### Work instructions
Please copy every line of the records below that holds the word "Close".

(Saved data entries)
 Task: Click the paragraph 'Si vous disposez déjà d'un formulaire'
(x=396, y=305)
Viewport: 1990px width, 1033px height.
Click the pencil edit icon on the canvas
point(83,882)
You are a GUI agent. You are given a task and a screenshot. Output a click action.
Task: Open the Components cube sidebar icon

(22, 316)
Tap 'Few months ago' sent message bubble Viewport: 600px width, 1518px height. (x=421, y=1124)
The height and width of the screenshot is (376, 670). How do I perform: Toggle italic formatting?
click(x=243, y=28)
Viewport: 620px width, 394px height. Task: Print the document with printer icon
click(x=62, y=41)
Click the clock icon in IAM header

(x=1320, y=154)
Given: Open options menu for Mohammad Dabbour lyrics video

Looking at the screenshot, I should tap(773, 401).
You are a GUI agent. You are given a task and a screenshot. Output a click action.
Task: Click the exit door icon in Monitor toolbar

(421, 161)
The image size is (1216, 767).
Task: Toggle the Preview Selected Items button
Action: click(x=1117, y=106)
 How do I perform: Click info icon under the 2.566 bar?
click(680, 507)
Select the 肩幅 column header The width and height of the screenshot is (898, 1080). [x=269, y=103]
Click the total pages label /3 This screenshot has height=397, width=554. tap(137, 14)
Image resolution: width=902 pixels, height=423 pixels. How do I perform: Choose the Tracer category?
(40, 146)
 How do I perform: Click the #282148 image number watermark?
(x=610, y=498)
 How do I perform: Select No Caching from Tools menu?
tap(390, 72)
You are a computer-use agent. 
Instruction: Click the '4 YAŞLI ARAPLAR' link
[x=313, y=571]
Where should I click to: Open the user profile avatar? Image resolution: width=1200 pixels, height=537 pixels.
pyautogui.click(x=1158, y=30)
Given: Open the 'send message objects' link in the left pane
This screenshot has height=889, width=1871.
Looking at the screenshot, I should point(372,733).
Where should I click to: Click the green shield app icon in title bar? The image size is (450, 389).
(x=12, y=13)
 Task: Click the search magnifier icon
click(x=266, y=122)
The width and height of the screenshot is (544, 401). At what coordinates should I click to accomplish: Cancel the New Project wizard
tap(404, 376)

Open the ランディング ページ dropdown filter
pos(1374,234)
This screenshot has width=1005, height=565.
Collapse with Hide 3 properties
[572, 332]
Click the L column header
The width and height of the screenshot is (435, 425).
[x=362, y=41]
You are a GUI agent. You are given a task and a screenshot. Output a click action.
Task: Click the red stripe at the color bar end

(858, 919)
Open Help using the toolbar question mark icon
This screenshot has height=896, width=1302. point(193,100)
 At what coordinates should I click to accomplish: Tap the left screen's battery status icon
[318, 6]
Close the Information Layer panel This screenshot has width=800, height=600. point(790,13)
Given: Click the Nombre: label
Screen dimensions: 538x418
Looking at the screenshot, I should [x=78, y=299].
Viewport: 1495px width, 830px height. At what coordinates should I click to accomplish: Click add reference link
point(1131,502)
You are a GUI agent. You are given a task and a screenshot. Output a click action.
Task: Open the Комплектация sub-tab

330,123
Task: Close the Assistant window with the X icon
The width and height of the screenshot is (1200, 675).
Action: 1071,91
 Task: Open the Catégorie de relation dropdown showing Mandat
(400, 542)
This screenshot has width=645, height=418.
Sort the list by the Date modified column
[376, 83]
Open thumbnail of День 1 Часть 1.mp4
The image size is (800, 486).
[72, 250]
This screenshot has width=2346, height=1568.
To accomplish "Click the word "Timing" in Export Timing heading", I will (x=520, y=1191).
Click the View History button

### Result of the task
Close the Information Layer panel This screenshot has width=800, height=600. point(790,13)
Task: Close the Assistant window with the X icon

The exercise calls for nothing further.